As any team charged with keeping systems up and running will tell you, having one person on-call isn’t enough. What happens if your on-call engineer sleeps through his alert? What happens if his phone’s battery dies without him knowing, or if he gets an alert at an inconvenient time, like when stuck on a bus or in traffic? It will happen.
In today’s always-on world, companies can’t afford for that to happen without a backup plan. One or more people should always be waiting in the wings, ready to spring into action if a primary on-call is unable to perform his or her duties to the best of his or her abilities at any given time.
Engineers who perform backup duty don’t need to be as “on-call” as a primary engineer — no pagers needed here — but what backup engineers lack in readiness they can make up for in numbers. It often makes sense to have multiple backups or an entire team of backups.
Operationally mature companies often group the currently-on-call engineer and all of his or her backups into an escalation policy. Escalation policies set the order in which each person is alerted and the delays between alerts. While there are many ways to organize these escalation policies, here are some of the patterns most often used:
Primaries Aren’t Enough; Determine a Secondary, Too
Most companies have a primary on-call engineer, usually determined by a calendar that designates when members of an ops team are on call.
Operationally mature companies take their on-call practice one step further and supplement this rotation with a rotation of secondary on-call engineers. Why a secondary rotation instead of just paging the whole team when the primary falls through? If a large team is paged, you get a ‘tragedy of the commons’ effect— it’s urgent that somebody respond to the issue, but not clear how urgent the issue is that each individual person respond. Having a designated secondary removes that confusion.
The secondary rotation is set up to shadow the primary rotation and generally has the same members as the primary rotation. The difference is that the order of the engineers in the secondary rotation is usually offset from that of primary rotation— if your primary and secondary are the same person, you’re going to have a bad time. For example, if a primary rotation contains Alex, Bob, then Charlie, then a secondary rotation may contain Bob, Charlie, then Alex in that order. Companies often find that if last week’s primary is this week’s secondary, the it helps make sure there’s somebody with recent context who can help if the primary runs into trouble. It is becoming more commonplace for organizations to have both a primary and secondary on-call rotation; but, in an environment where customers expect zero downtime, secondary rotations are no longer an optional tool.
Enable a Strong Support System
Larger companies and companies with significant numbers of operations tasks often deploy a separate support team that handles all basic operations tasks before the organization elevates the tasks to an on-call engineer. This team — the first tier support team — usually knows how to handle all of the smaller, repetitive problems that crop up often and have clear resolution procedures. These first-tier teams often offer their support to multiple engineering teams and are placed first in an escalation policy.

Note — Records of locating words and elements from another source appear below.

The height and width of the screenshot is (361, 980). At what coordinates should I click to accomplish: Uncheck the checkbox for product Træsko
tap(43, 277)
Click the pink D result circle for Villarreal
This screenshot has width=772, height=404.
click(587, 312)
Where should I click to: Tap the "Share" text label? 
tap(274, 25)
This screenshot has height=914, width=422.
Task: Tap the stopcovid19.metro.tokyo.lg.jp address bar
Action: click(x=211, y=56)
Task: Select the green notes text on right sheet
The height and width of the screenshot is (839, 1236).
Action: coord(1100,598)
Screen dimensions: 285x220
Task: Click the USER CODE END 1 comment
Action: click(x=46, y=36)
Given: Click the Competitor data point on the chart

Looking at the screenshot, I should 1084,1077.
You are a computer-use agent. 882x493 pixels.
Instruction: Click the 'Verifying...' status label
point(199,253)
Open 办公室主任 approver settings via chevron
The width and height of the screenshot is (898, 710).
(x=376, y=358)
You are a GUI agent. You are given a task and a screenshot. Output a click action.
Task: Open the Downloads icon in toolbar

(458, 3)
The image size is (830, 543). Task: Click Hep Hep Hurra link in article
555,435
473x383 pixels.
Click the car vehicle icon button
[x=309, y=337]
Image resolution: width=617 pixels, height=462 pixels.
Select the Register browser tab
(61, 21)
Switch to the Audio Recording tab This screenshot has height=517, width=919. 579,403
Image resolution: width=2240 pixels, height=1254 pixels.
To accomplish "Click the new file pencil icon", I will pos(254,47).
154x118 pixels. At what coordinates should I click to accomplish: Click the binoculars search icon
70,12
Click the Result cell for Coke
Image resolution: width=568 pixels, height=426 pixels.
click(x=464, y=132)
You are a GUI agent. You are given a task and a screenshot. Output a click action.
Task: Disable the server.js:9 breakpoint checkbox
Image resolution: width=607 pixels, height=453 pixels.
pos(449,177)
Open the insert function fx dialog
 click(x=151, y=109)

If first-tier teams cannot resolve the issue, escalation policies typically dictate that primary then secondary on-call engineers must complete the task. However, there is one more support network operationally mature organizations must implement: management. Management is ultimately responsible for a company’s systems, and needs to be in the know when severe problems happen— both to hold their teams accountable and to muster additional support. At PagerDuty many of our EPs have a rotating manager schedule at the top of multiple escalation policies, and many of our customers use this pattern as well.
Put Your Tiered Teams to Work
In practice, an organization policy for a hypothetical “Database Ops” team might look like this:
- Assign the incident to the user who is on-call in the First-Tier Ops Team schedule
- Assign the incident to the user who is on-call in the Primary DBA schedule
- Assign the incident to the user who is on-call in the Secondary DBA schedule
- Assign the incident to the team lead
- Assign the incident to the dev manager
This escalation policy would unfold over time, with timeouts of between 10 and 30 minutes before each subsequent escalation, depending on a team’s needs.
Implementing an escalation policy that involves multiple tiers of resolution ensures that devops teams address all alerts — whether business-critical or minor — in a timely manner. Limited downtime is paramount in today’s fast-pace business environment. Customers expect their applications to run smoothly, or they expect to switch providers if devops teams cannot resolve issues fast enough. Organizations will be much less likely to see their processes fail, and much more likely to see happy customers, if they implement a multi-tiered escalation policy.